Die demonstrierenden Studenten in Hongkong zeigen Entgegenkommen. Doch Gewalt von Protestgegnern gegen friedliche Demonstranten schürt die Spannungen. Stecken die berüchtigten Triaden-Banden dahinter?

Die demonstrierenden Studenten in Hongkong zeigen Entgegenkommen. Doch Gewalt von Protestgegnern gegen friedliche Demonstranten schürt die Spannungen. Stecken die berüchtigten Triaden-Banden dahinter?

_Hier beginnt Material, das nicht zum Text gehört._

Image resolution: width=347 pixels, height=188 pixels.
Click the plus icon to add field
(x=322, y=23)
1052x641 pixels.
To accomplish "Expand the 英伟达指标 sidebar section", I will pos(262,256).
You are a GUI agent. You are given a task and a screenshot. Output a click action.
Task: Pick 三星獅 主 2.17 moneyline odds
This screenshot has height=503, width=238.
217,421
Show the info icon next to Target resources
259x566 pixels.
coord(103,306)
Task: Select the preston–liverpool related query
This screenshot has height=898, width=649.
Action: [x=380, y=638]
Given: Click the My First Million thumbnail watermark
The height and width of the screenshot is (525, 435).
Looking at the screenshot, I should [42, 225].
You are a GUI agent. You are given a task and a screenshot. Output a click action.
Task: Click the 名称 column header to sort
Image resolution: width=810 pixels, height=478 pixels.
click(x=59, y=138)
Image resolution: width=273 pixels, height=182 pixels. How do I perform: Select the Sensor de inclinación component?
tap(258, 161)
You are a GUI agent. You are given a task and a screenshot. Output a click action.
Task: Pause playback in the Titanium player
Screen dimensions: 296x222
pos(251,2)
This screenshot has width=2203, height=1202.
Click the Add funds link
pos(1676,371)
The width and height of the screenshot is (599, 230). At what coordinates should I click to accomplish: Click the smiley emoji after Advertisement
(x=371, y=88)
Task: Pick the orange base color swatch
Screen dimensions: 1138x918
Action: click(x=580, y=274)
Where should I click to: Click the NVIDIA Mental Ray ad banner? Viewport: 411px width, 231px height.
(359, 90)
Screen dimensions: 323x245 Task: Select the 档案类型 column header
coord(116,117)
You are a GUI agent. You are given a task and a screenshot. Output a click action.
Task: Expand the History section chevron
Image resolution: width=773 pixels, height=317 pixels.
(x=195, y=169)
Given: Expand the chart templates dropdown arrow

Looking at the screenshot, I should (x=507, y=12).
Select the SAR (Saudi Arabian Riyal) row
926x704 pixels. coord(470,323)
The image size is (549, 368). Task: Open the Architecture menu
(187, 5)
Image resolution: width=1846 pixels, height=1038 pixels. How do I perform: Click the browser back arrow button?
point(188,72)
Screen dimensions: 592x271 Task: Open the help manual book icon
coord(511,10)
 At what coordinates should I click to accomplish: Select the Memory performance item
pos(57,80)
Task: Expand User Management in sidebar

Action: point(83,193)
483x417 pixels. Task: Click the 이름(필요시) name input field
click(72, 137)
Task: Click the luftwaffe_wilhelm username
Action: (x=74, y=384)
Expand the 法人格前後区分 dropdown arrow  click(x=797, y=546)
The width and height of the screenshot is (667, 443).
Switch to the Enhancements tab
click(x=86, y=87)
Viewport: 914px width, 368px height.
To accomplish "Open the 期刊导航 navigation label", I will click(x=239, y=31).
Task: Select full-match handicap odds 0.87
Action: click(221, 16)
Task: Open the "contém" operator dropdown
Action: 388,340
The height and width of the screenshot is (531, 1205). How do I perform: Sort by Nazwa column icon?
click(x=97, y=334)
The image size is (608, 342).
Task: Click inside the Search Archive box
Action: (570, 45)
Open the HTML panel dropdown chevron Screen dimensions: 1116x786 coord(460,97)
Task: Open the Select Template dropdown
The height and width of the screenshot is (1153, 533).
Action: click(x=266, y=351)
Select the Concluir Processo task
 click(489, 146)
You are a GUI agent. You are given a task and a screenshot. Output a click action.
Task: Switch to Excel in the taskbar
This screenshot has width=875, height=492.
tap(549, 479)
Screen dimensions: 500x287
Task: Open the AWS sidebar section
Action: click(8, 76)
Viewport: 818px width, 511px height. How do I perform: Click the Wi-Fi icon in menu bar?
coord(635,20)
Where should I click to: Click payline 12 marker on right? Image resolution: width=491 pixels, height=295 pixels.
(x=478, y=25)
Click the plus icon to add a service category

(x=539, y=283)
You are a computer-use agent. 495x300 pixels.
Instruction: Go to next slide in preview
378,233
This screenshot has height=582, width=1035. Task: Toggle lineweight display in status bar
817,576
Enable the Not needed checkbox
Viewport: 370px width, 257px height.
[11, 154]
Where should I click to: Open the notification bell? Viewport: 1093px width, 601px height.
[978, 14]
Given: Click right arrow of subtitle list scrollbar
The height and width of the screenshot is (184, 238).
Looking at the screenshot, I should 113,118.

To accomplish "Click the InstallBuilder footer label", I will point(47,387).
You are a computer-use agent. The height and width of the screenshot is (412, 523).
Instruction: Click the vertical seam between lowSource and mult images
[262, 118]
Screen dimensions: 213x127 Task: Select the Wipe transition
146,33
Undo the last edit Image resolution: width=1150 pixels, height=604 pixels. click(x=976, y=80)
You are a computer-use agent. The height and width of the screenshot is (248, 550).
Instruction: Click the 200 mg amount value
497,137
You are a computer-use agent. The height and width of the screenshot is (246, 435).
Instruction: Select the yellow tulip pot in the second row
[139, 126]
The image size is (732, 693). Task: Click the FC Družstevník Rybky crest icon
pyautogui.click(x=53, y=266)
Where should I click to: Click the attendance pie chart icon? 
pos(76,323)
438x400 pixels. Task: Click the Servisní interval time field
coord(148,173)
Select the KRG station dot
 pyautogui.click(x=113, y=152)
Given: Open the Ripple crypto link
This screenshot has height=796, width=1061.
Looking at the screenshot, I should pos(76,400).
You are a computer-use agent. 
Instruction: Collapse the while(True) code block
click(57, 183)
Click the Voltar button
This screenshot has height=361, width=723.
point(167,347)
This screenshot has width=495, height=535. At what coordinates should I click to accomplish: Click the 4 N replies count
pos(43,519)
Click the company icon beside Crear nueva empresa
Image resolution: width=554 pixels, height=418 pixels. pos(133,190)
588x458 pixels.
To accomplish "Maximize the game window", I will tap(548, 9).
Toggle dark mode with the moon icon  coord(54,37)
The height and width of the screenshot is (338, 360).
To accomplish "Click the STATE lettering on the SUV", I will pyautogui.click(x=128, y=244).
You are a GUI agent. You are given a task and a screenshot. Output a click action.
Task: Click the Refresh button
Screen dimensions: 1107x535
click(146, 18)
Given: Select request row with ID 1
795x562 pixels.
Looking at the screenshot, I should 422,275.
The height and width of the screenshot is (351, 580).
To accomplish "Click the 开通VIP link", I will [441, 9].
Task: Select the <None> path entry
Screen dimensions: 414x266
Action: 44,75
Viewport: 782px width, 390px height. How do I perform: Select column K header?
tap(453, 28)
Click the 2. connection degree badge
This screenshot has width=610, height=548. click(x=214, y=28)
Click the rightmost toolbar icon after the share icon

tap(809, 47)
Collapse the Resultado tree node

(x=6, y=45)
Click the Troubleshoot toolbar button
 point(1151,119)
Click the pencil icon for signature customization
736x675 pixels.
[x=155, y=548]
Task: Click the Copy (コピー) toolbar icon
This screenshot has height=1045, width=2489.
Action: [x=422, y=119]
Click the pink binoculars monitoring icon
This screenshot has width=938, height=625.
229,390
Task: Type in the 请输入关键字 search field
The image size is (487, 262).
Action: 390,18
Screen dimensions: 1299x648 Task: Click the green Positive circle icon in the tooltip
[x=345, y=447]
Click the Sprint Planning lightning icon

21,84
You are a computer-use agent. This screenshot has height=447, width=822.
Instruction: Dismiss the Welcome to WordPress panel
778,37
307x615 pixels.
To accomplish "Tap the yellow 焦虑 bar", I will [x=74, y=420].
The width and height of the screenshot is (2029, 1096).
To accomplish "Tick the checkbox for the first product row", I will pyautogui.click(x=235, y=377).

Hongkong - Kurz vor Ablauf eines Ultimatums der Regierung haben die Demonstranten nach den mehr als einwöchigen Protesten in Hongkong eingelenkt. Überraschend kündigte die Studentenvereinigung am Sonntag an, wie gefordert die Blockaden von Regierungsgebäuden bis Montagfrüh aufzuheben. Damit können 3000 Beamte wieder zur Arbeit gehen. Dennoch ist ein Ausweg aus der größten Krise in Hongkong seit der Rückgabe der früheren britischen Kronkolonie 1997 an China nicht in Sicht.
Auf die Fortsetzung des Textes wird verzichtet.